A Polícia Federal afirmou, em relatório, que o Telegram é uma espécie de “dark web” mais “simples e de fácil manuseio” para a ação de criminosos que fazem apologia ao nazismo e a ataques contra escolas.
Na quarta-feira (26), a Justiça determinou o bloqueio do aplicativo no Brasil, após o Telegram se recusar a entregar informações de membros de dois grupos nazistas.
Segundo a Polícia Federal, “o ambiente é tão seguro para ocultação das identidades dos seus usuários que o aplicativo concorre com o também preocupante ambiente proporcionado na ‘dark web’, porém, com o atrativo de ser um aplicativo simples e de fácil manuseio para quem não detém maiores conhecimentos de informática, o que seria necessário para a utilização da deep web”.
Dark e deep web são termos usados para se referir a sites e plataformas que não podem ser encontrados através de buscadores. Ou seja, é uma parte da internet que fica “escondida” do público em geral. Muitas vezes, a dark web é utilizada por organizações criminosas.
No caso do Telegram, a Polícia Federal descobriu a existência de dois grupos nazistas chamados “Movimento Anti-Semita Brasileiro” e “卐 Frente Anti-Semita 卐”, utilizando o símbolo nazista da suástica.
Os membros do grupo compartilhavam livremente tutoriais de como matar alguém “com as mãos nuas”, além de ensinar como fabricar bombas e armas caseiras. Outro texto explicava formas de cometer suicídio.
A PF estava investigando as ligações e conversas mantidas pelo assassino que invadiu uma escola em Aracruz, no Espírito Santo, em novembro de 2022, e deixou quatro mortos. O criminoso carregava na roupa uma suástica.
A investigação revelou que o assassino “se inspirou no material compartilhado no aplicativo [Telegram] para cometer o ato de extremismo violento”.

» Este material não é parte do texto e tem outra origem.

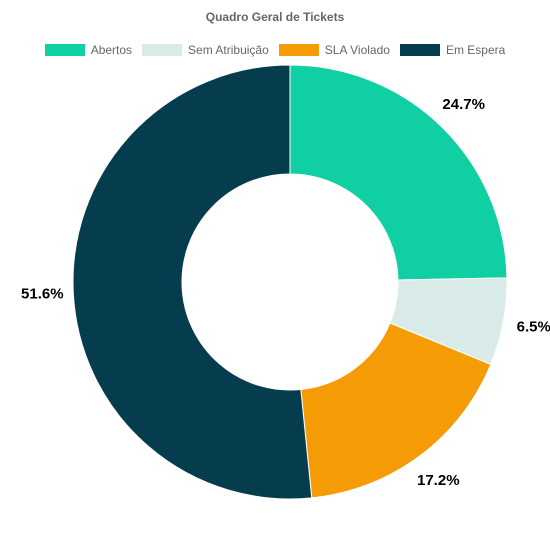 The image size is (550, 550). What do you see at coordinates (396, 410) in the screenshot?
I see `slice-sla-violado` at bounding box center [396, 410].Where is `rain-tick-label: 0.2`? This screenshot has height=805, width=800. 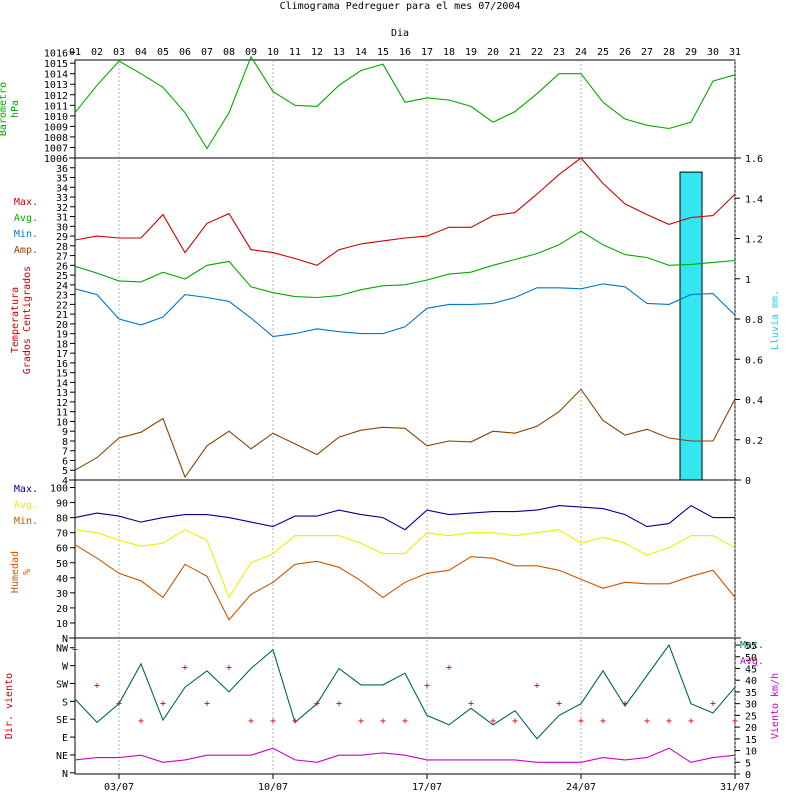
rain-tick-label: 0.2 is located at coordinates (754, 442).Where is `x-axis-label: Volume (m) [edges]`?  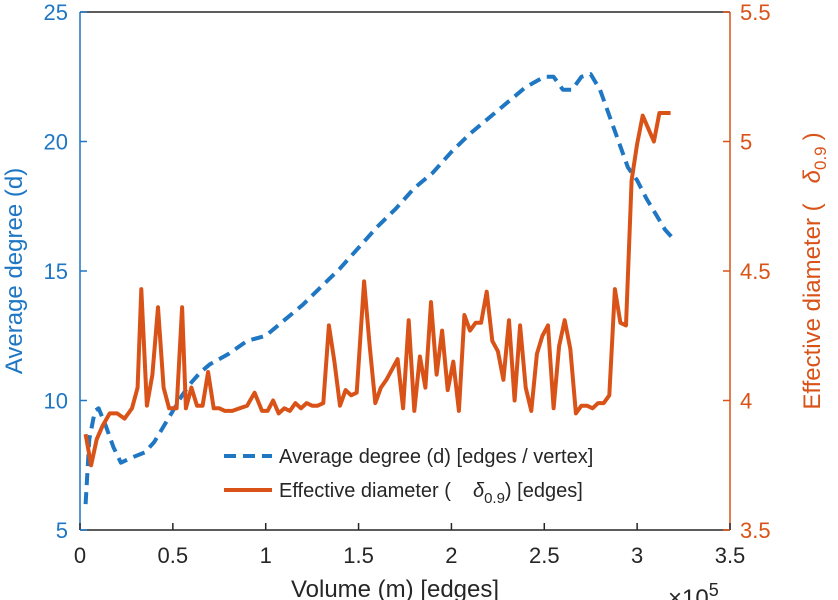 x-axis-label: Volume (m) [edges] is located at coordinates (395, 588).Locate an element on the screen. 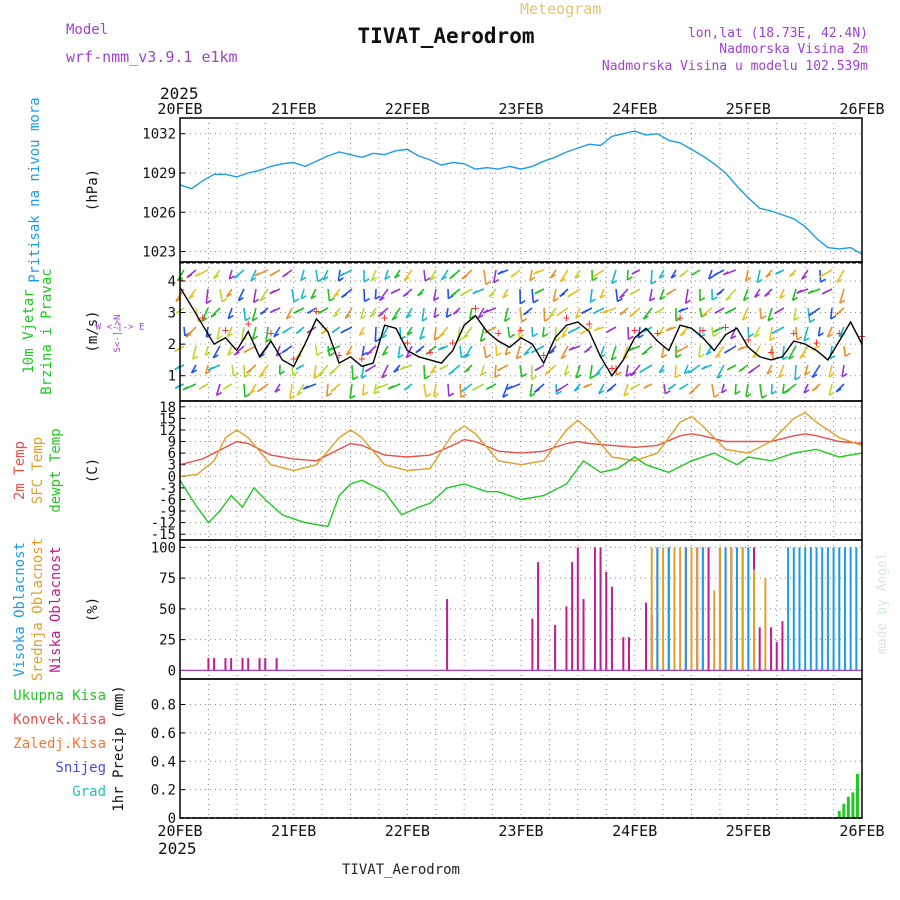 The width and height of the screenshot is (900, 900). y-tick-label: -3 is located at coordinates (168, 489).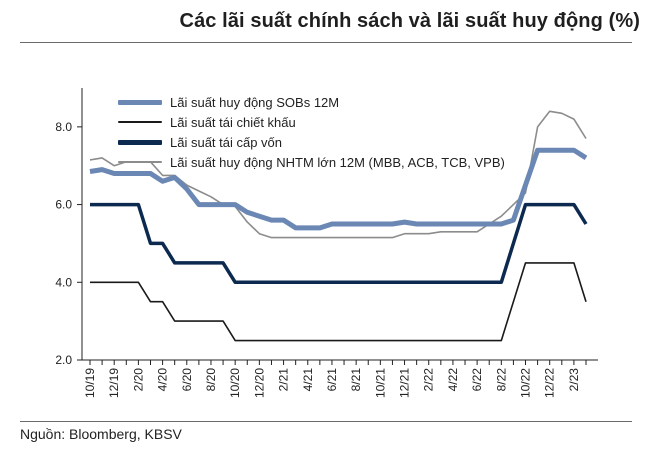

“Com efeito, o menor infrator, no dia do ataque, utilizou uma suástica nazista no seu uniforme, o que demonstra a influência recebida do canal do Telegram”, continuou a Polícia Federal.
“É possível notar as semelhanças entre o comportamento e vestimenta utilizados por ele e o estereótipo dos materiais compartilhados no grupo”, apontou o delegado Leopoldo Soares Lacerda.

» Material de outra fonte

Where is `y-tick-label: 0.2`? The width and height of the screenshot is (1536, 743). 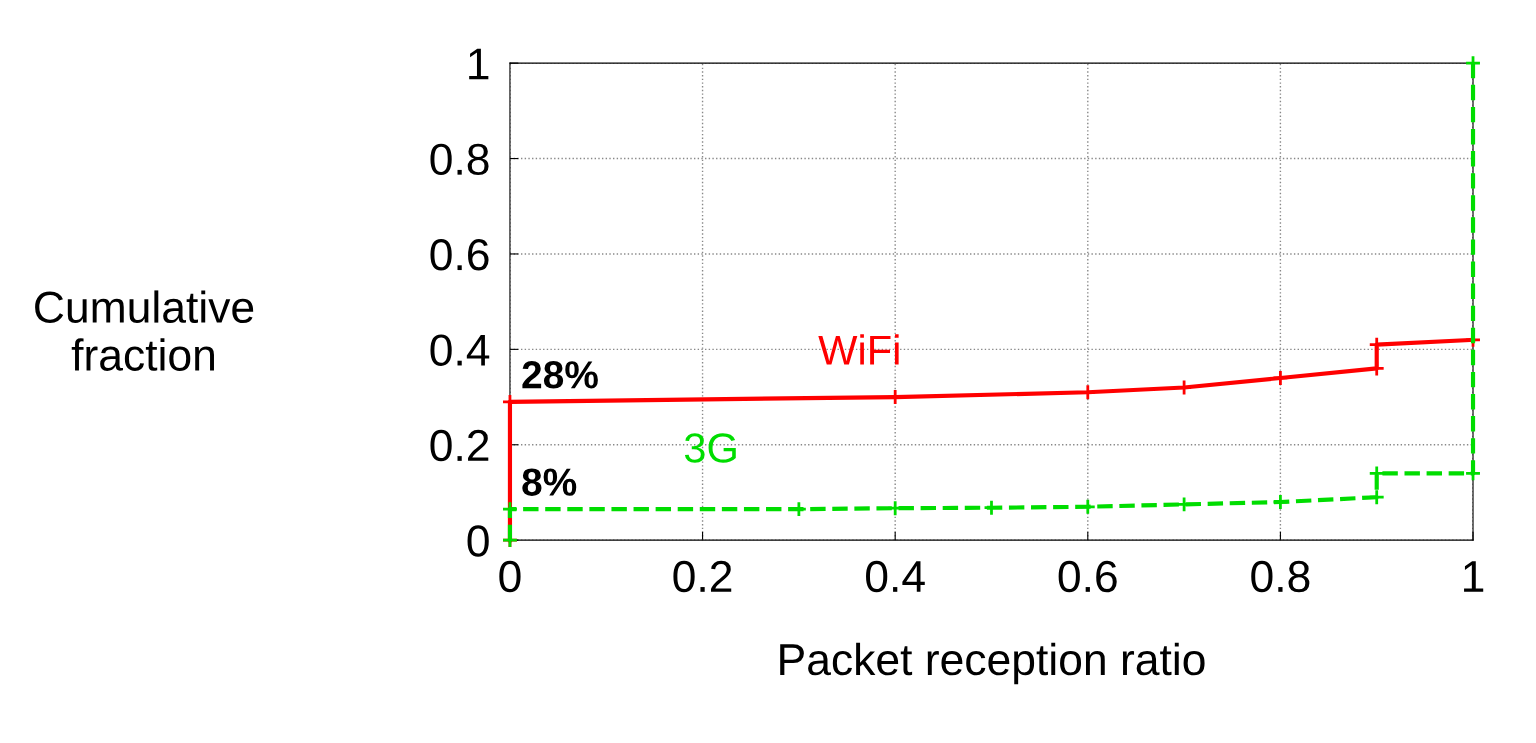
y-tick-label: 0.2 is located at coordinates (460, 446).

No celular do criminoso, foram encontradas fotos dele com um livro de Adolf Hitler e outros materiais nazistas.
O delegado Lacerda explicou que “os administradores tanto do nefasto canal como do chat são os principais investigados”, porque “além de reunir adeptos para compartilhamento de mensagens de ódio, são os responsáveis pela disponibilização do material neonazista e de extremismo violento baixado pelo menor infrator em seu celular [do assassino de Aracruz]”.
SUSPENSÃO
Nesta investigação, a Justiça determinou, a pedido da Polícia Federal, que o Telegram entregasse todas as informações relativas aos administradores e demais membros dos grupos nazistas.
No entanto, a plataforma deu somente algumas informações do administrador de um dos grupos, o “Movimento Anti-Semita Brasileiro”. Nenhuma informação dos membros do grupo foi compartilhada pelo Telegram.

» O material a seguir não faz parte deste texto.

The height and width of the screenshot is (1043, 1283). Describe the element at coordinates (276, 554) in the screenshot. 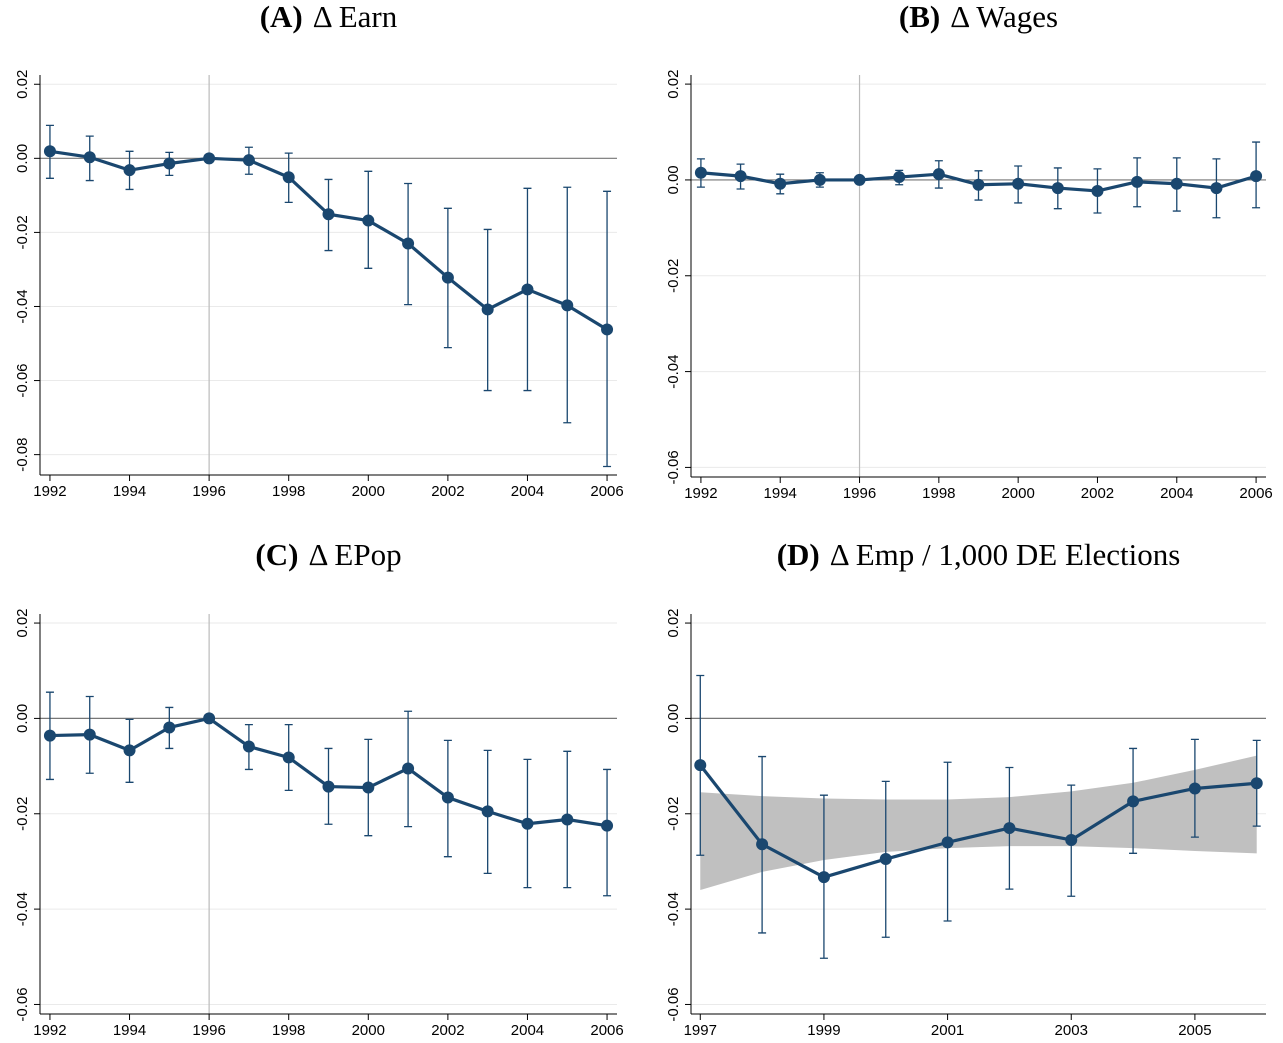

I see `panel-letter: (C)` at that location.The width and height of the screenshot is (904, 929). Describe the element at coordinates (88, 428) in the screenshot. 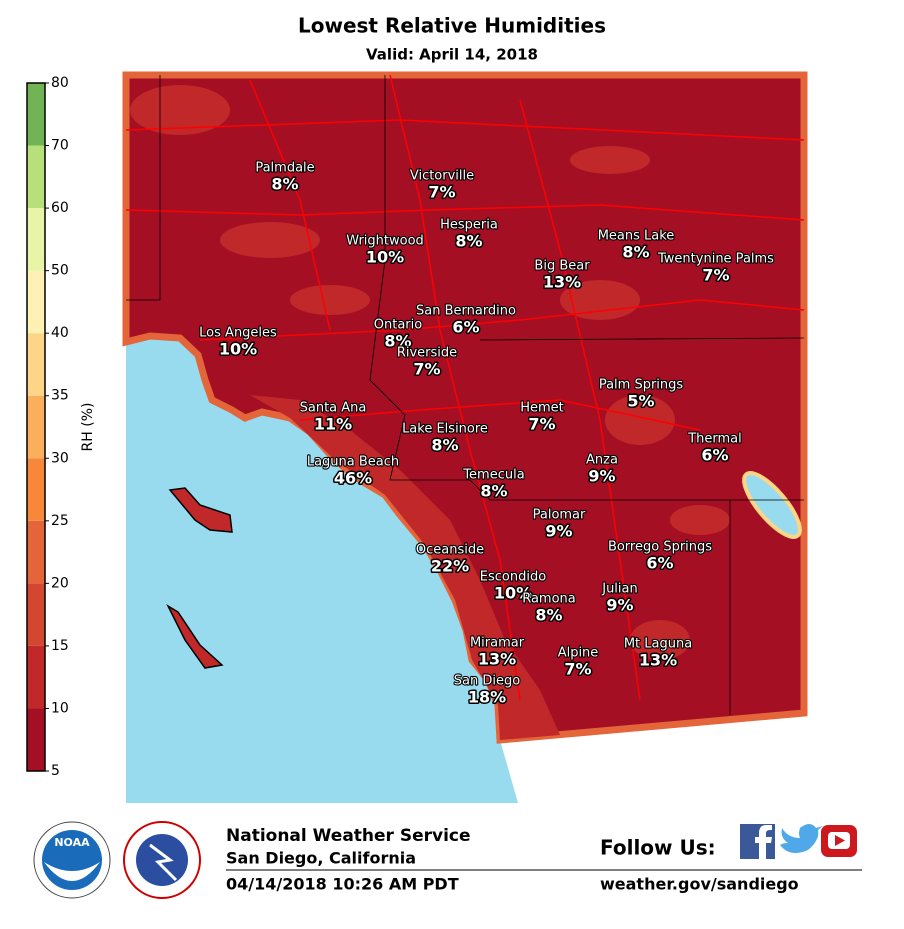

O aplicativo chegou a argumentar que só poderia entregar as informações do administrador do grupo “卐 Frente Anti-Semita 卐” se a PF fornecesse o celular da pessoa.
“Ora, se fosse do nosso conhecimento tais números de telefones vinculados aos integrantes e ao administrador do grupo, não necessitaríamos da presente medida judicial”, criticou a PF.
O juiz Wellington Lopes da Silva, da 1ª Vara Federal de Linhares (ES), considera que o Telegram cumpriu apenas parcialmente a decisão judicial, acobertando os nazistas que agiam dentro do aplicativo. Houve “evidente propósito do Telegram de não cooperar com a investigação”, afirmou.
PEDOFILIA
Em 2022, o promotor Mauro Ellovitch, do Ministério Público de Minas Gerais (MPMG), argumentou que o “Telegram está rapidamente se tornando uma dark web mais acessível para criminosos”, uma vez que era fácil acessar conteúdos proibidos dentro da plataforma.
Em uma investigação, foi encontrado um grupo com mais de 50 membros que compartilhavam conteúdos de pedofilia.
Quando decisões judiciais permitiram que esses pedófilos fossem identificados, o Telegram decidiu acobertá-los e não entregar as informações.
“Para mim, é muito pior você permitir a existência de grupos para trocas de imagens de pedofilia dentro do Telegram, sem que haja uma resposta estatal para isso, do que a questão das fake news”, disse o promotor.